Collapse explored the end of several human societies from the Maya to Viking settlers in Greenland. The stories are ancient history, but Diamond said the lessons are timely.

"In some ways, the stakes of social collapse are greater now. There are things that make it more dangerous: globalization, for one. In the past, a society that collapsed rarely affected other societies. But now, just to cite two examples, in Afghanistan and Somalia social collapse led to tragic consequences for many people."

Diamond has followed one of the more unusual career routes in academics. His Ph.D. training was in the physiology of the gall bladder. His path from medical scientist to student of human societies went through, strangely enough, his love of birds.

"I always loved watching birds as a child," Diamond said. "After I became a medical scientist, I learned that just studying the gall bladder didn't completely satisfy me. So I started a second career in bird studies."

That interest led him to exploring the birds on the island of New Guinea. It wasn't long before he grew close to some of the people there. One day, one of the New Guineans asked him a question: "Why do you have so much stuff, and we have so little?" That challenge was the origin of his study of the fates of human societies and led to Guns, Germs and Steel.

Diamond, whose son is a freshman at Duke, says there are advantages for a society that supports broadly based liberal arts education. A society where people learn to explore their interests is one that can confront problems.

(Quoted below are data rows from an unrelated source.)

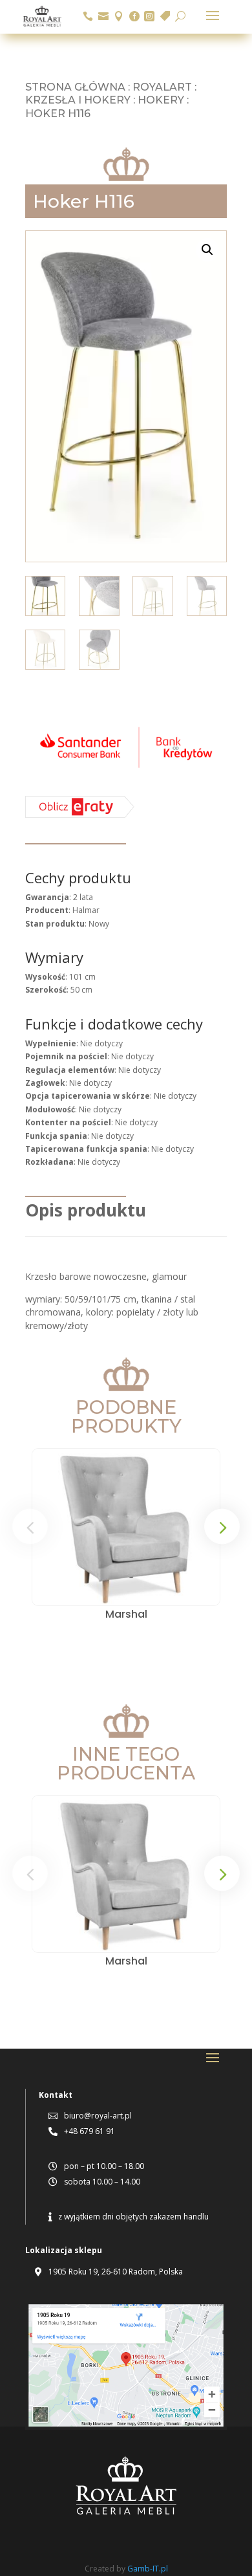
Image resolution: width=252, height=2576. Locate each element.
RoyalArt (162, 87)
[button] (207, 249)
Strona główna (75, 87)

"I got interested in a lot of things as an undergraduate at Harvard," he said. "My son is a freshman here at Duke. Duke, Harvard and all the major research universities require students to be broadly trained. You have to learn history, languages, sciences. You come away with a lot of different interests. If you hold on to those, it proves to be very valuable."

In his writings, Diamond presents an egalitarian message. Humans share the same strengths and weaknesses across societies. Few if any cultures can claim to have a particular advantage in intelligence, he said. The mistakes made by one society have been made by many others and serve as lessons to all.

"When I went out to New Guinea in 1964, I naively believed they were primitive people," Diamond said. "They were still using stone tools. But once there, I immediately realized that in their intellectual abilities, there is nothing primitive about them.

"They are on the average at least as smart as us, if not smarter. They thrive in an environment where I, and most Americans, would flail about. Their knowledge of their surroundings was enormous. There were reasons other than their intelligence why they were still using stone tools. The answer to my friend's question -- the reason why we have so much stuff -- turns out to have nothing to do with the people."